▶ Your objective
Write out exactly the lines below from the one containing "The image size is (1204, 985)." to the last, both ends kept, and nothing more; skip all pictures.

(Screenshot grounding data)
----------
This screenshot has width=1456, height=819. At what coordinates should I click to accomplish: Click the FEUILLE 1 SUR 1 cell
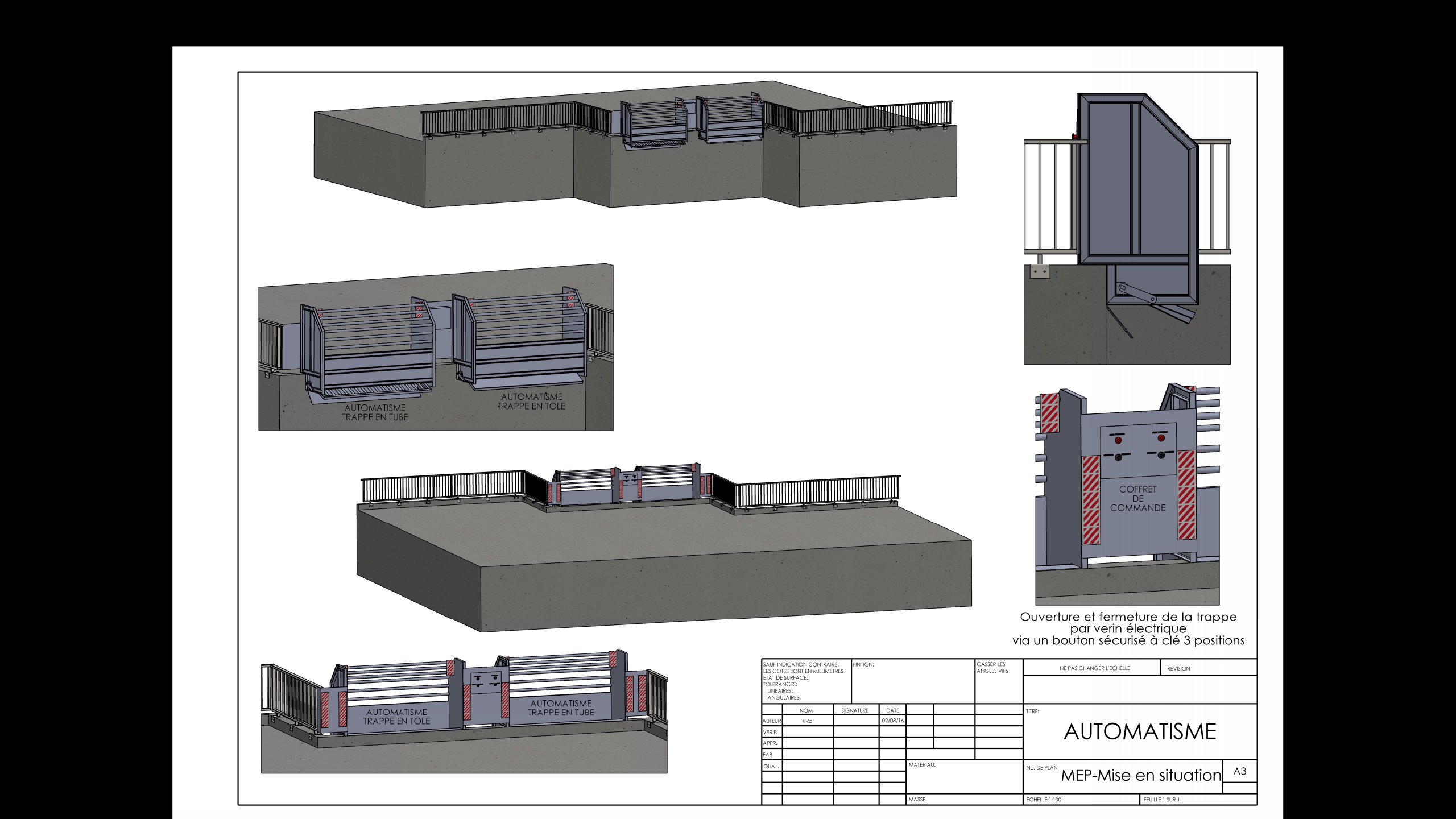pos(1161,800)
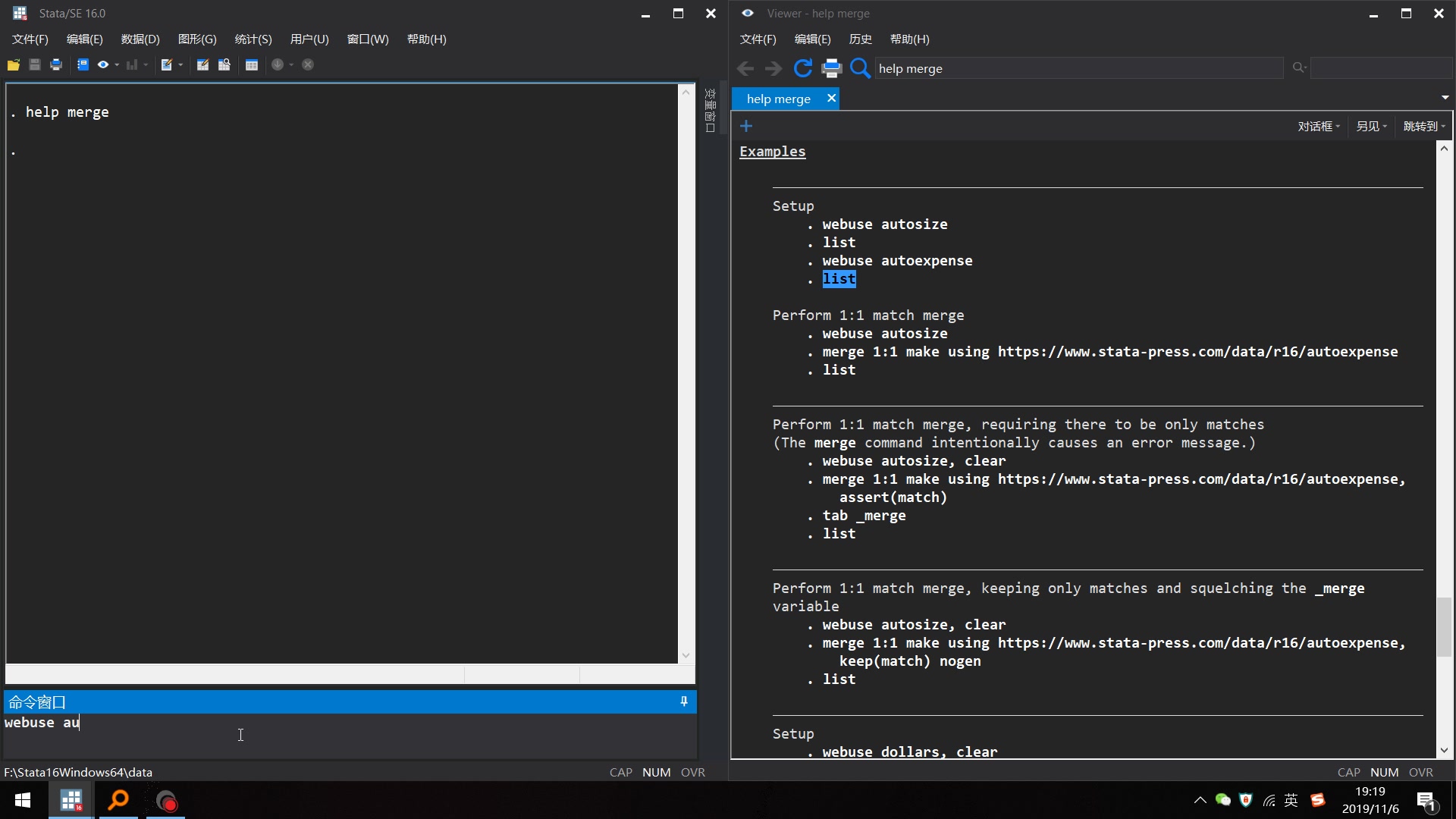
Task: Click the Viewer printer icon
Action: coord(832,68)
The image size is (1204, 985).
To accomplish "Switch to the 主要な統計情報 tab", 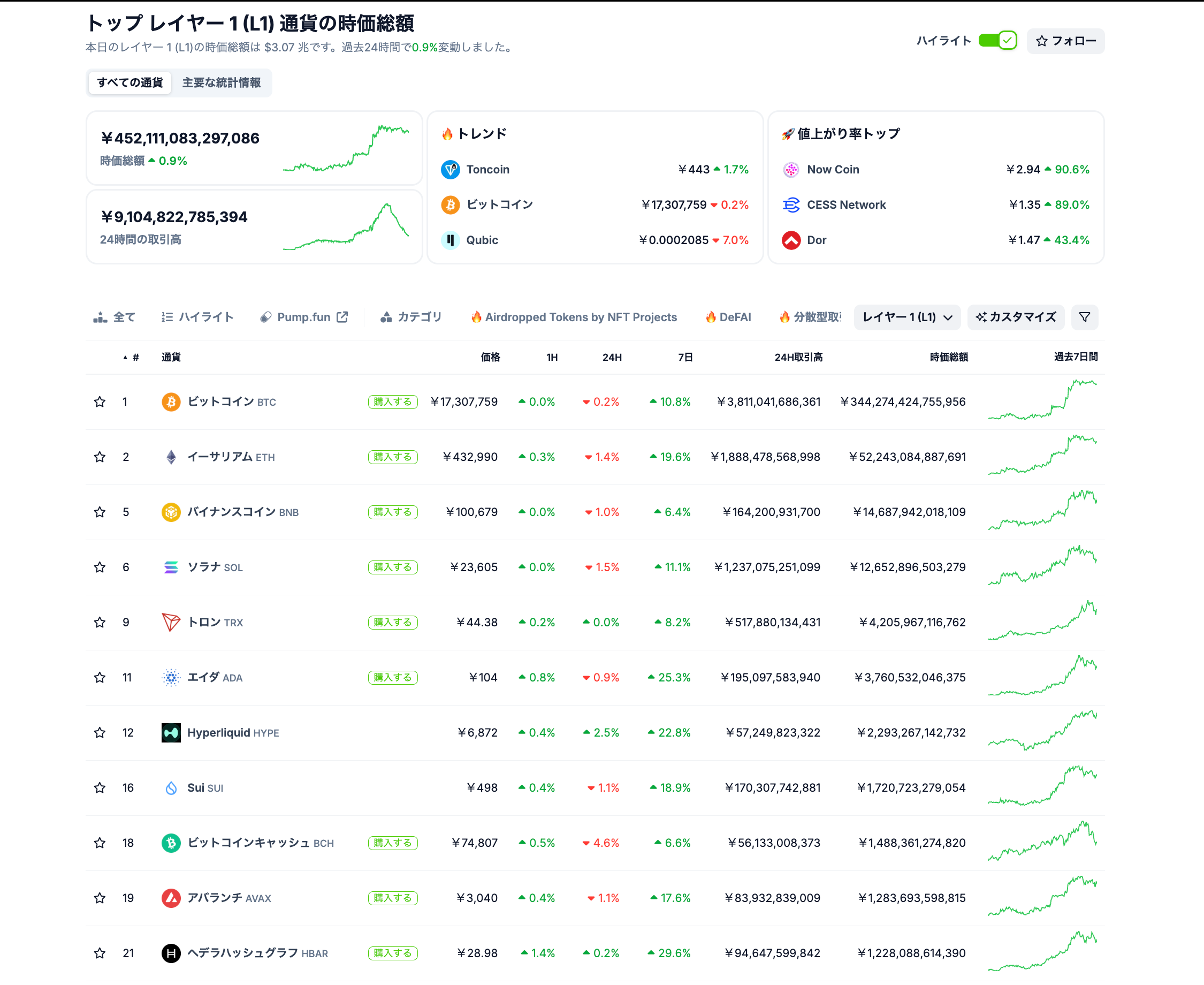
----------
▶ Task solution
The image size is (1204, 985).
To accomplish "Switch to the 主要な統計情報 tab", 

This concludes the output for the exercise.